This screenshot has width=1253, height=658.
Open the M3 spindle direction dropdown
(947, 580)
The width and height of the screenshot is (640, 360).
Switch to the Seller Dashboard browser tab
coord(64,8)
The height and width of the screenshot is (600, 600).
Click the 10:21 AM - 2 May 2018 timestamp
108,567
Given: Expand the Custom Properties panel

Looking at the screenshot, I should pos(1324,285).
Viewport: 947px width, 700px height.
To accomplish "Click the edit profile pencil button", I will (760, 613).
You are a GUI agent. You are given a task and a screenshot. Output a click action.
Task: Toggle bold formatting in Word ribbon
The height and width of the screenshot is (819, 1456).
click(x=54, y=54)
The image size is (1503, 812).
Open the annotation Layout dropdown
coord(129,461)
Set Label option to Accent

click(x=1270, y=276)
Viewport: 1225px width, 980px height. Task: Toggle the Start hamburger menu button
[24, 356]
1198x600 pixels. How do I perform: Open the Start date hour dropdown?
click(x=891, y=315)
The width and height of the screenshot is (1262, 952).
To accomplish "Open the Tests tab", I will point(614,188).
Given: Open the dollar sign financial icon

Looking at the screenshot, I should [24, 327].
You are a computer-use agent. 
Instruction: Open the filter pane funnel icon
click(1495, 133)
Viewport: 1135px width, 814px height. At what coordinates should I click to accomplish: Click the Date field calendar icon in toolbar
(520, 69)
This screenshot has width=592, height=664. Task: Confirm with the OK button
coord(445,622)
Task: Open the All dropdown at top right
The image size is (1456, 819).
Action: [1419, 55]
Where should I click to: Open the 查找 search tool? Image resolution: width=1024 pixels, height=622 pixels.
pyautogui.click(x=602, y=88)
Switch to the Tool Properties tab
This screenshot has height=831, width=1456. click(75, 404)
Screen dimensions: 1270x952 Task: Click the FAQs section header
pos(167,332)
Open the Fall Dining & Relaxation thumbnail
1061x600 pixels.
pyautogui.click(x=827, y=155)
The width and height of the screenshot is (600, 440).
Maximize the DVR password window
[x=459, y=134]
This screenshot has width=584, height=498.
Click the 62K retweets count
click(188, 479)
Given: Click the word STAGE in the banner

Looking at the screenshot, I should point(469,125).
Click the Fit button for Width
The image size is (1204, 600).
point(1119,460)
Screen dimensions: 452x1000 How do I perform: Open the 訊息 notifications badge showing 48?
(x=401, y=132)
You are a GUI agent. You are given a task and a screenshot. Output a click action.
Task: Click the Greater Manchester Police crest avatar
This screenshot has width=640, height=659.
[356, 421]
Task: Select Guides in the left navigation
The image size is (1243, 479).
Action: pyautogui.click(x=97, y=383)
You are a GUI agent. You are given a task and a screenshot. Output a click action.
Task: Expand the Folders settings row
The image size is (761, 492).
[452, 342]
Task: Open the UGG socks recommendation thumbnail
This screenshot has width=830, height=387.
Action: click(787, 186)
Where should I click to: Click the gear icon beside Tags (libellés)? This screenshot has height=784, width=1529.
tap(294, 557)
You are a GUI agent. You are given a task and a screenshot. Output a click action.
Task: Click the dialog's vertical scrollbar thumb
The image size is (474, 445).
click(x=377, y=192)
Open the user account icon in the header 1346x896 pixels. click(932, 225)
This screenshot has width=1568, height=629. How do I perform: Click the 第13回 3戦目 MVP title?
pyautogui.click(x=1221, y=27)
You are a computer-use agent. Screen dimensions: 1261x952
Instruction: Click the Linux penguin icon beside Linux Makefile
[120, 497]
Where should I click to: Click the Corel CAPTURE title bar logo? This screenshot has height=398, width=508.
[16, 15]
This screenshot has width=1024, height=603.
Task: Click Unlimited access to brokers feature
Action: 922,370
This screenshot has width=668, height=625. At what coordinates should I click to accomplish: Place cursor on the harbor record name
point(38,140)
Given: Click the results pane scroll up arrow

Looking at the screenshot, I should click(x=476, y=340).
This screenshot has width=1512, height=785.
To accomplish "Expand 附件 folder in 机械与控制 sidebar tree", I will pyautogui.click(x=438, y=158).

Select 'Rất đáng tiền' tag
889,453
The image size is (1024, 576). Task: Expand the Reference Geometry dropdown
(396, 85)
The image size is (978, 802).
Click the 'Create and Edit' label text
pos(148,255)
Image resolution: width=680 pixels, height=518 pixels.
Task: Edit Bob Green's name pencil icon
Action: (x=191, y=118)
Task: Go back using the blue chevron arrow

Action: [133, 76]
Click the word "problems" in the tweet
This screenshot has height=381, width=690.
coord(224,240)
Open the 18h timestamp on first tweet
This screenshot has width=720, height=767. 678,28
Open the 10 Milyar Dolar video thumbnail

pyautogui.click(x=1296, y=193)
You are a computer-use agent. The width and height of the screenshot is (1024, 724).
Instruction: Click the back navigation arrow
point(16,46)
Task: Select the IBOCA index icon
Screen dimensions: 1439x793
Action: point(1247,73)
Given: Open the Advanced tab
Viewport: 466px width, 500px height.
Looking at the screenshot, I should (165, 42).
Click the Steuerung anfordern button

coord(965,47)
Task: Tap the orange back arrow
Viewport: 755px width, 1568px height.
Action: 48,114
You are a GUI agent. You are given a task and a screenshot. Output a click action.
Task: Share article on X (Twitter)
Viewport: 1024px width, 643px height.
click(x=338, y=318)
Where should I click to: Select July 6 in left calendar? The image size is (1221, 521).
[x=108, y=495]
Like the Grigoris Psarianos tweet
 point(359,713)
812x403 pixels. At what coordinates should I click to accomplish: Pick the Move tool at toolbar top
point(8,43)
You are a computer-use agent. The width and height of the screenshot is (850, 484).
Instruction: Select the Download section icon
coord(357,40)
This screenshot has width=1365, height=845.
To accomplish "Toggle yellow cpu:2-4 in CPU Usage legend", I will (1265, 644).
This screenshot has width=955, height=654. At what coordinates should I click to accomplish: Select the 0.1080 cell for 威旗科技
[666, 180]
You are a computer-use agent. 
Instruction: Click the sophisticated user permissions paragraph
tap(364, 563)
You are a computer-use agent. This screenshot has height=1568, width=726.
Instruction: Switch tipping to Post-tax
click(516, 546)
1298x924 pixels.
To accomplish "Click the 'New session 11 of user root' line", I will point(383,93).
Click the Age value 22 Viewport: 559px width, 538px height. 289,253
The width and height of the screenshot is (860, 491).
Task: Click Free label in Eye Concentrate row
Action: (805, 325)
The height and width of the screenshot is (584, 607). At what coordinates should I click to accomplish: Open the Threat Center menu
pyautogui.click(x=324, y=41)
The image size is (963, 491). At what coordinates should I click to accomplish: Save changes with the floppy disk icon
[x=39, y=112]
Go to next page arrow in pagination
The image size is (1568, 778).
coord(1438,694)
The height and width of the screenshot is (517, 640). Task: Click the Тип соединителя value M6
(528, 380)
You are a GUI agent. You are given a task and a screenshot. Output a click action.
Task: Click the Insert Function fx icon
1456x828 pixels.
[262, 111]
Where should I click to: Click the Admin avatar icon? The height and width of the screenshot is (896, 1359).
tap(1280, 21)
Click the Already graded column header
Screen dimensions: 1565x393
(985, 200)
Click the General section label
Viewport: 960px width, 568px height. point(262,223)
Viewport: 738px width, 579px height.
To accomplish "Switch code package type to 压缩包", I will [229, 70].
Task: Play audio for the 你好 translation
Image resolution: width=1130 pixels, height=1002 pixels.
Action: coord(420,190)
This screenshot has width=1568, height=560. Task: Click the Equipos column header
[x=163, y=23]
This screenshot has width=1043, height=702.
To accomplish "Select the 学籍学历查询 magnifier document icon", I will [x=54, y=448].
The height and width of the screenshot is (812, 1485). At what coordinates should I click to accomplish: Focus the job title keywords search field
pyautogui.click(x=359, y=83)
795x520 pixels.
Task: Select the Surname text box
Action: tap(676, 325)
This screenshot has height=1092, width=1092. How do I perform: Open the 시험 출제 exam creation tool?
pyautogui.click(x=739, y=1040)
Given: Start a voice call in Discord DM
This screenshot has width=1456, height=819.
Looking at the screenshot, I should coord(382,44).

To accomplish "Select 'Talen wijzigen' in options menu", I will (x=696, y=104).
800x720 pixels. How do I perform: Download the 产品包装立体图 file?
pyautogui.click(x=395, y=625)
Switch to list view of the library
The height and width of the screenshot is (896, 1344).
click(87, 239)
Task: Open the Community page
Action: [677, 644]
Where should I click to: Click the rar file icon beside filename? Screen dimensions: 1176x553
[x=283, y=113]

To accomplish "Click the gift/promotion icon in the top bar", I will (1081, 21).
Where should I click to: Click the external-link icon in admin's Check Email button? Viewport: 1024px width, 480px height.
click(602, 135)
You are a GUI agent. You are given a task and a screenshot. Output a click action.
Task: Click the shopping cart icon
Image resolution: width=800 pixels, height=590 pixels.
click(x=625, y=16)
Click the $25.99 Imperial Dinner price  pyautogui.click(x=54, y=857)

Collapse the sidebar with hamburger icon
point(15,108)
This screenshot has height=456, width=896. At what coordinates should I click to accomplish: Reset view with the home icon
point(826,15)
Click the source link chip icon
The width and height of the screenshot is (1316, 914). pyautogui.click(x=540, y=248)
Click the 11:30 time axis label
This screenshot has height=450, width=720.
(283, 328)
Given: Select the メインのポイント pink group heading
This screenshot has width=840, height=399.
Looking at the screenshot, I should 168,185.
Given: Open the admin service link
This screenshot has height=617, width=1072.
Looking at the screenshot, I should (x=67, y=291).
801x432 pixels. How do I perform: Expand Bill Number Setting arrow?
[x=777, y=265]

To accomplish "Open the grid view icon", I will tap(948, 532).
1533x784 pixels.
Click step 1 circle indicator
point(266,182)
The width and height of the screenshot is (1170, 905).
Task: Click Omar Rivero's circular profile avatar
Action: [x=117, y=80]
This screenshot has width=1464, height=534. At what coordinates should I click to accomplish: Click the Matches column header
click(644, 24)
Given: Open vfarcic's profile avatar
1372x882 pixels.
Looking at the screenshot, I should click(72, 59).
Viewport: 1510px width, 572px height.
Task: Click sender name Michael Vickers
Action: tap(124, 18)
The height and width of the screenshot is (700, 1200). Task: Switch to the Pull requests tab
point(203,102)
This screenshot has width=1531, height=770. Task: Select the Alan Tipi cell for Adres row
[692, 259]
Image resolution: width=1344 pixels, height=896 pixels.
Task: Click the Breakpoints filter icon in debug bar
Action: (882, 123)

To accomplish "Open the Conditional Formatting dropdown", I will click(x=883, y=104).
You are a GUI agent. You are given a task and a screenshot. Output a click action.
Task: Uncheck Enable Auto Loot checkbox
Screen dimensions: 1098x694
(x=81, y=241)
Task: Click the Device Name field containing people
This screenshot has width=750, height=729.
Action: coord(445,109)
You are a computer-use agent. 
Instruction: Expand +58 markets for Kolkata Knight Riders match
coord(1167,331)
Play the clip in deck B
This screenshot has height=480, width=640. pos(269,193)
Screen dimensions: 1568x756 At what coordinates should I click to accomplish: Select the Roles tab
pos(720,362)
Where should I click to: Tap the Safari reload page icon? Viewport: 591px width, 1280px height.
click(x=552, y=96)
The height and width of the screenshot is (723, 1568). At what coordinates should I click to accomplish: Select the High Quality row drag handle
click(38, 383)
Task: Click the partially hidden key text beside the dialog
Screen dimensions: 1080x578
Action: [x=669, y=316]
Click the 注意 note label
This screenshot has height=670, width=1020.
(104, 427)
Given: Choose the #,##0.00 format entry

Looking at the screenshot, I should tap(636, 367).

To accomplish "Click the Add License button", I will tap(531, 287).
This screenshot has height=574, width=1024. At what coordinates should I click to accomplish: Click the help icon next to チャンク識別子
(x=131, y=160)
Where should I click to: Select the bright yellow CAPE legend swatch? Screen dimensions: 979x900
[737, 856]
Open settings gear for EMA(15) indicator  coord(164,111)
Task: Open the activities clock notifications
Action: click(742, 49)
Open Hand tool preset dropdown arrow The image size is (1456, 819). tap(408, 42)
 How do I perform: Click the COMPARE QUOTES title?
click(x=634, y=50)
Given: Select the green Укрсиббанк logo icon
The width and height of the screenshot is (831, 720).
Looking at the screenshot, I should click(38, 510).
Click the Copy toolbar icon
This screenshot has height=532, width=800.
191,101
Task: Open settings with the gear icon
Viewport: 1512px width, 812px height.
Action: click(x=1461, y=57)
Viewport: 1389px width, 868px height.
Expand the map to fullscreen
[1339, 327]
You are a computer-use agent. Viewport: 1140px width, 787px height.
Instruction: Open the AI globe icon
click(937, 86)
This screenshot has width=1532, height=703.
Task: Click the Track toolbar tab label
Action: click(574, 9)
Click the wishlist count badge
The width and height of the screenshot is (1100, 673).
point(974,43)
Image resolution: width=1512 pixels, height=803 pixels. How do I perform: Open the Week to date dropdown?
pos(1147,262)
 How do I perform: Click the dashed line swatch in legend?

☆ ☆ ☆ ☆ ☆ ☆ ☆

## PROBLEM TO WORK ON
Begin at the line that has "Select 'Rất đáng tiền' tag" and stop after the line that has "coord(357,40)". Reproduce only those lines of the records, substituting "Display" for "Viewport" and leaving everything else unchanged.

## FINISHED EXERCISE
Select 'Rất đáng tiền' tag
889,453
The image size is (1024, 576). Task: Expand the Reference Geometry dropdown
(396, 85)
The image size is (978, 802).
Click the 'Create and Edit' label text
pos(148,255)
Image resolution: width=680 pixels, height=518 pixels.
Task: Edit Bob Green's name pencil icon
Action: (x=191, y=118)
Task: Go back using the blue chevron arrow

Action: [133, 76]
Click the word "problems" in the tweet
This screenshot has height=381, width=690.
coord(224,240)
Open the 18h timestamp on first tweet
This screenshot has width=720, height=767. 678,28
Open the 10 Milyar Dolar video thumbnail

pyautogui.click(x=1296, y=193)
You are a computer-use agent. The width and height of the screenshot is (1024, 724).
Instruction: Click the back navigation arrow
point(16,46)
Task: Select the IBOCA index icon
Screen dimensions: 1439x793
Action: point(1247,73)
Given: Open the Advanced tab
Display: 466px width, 500px height.
Looking at the screenshot, I should (165, 42).
Click the Steuerung anfordern button

coord(965,47)
Task: Tap the orange back arrow
Display: 755px width, 1568px height.
Action: 48,114
You are a GUI agent. You are given a task and a screenshot. Output a click action.
Task: Share article on X (Twitter)
Display: 1024px width, 643px height.
click(x=338, y=318)
Where should I click to: Select July 6 in left calendar? The image size is (1221, 521).
[x=108, y=495]
Like the Grigoris Psarianos tweet
 point(359,713)
812x403 pixels. At what coordinates should I click to accomplish: Pick the Move tool at toolbar top
point(8,43)
You are a computer-use agent. The width and height of the screenshot is (850, 484).
Instruction: Select the Download section icon
coord(357,40)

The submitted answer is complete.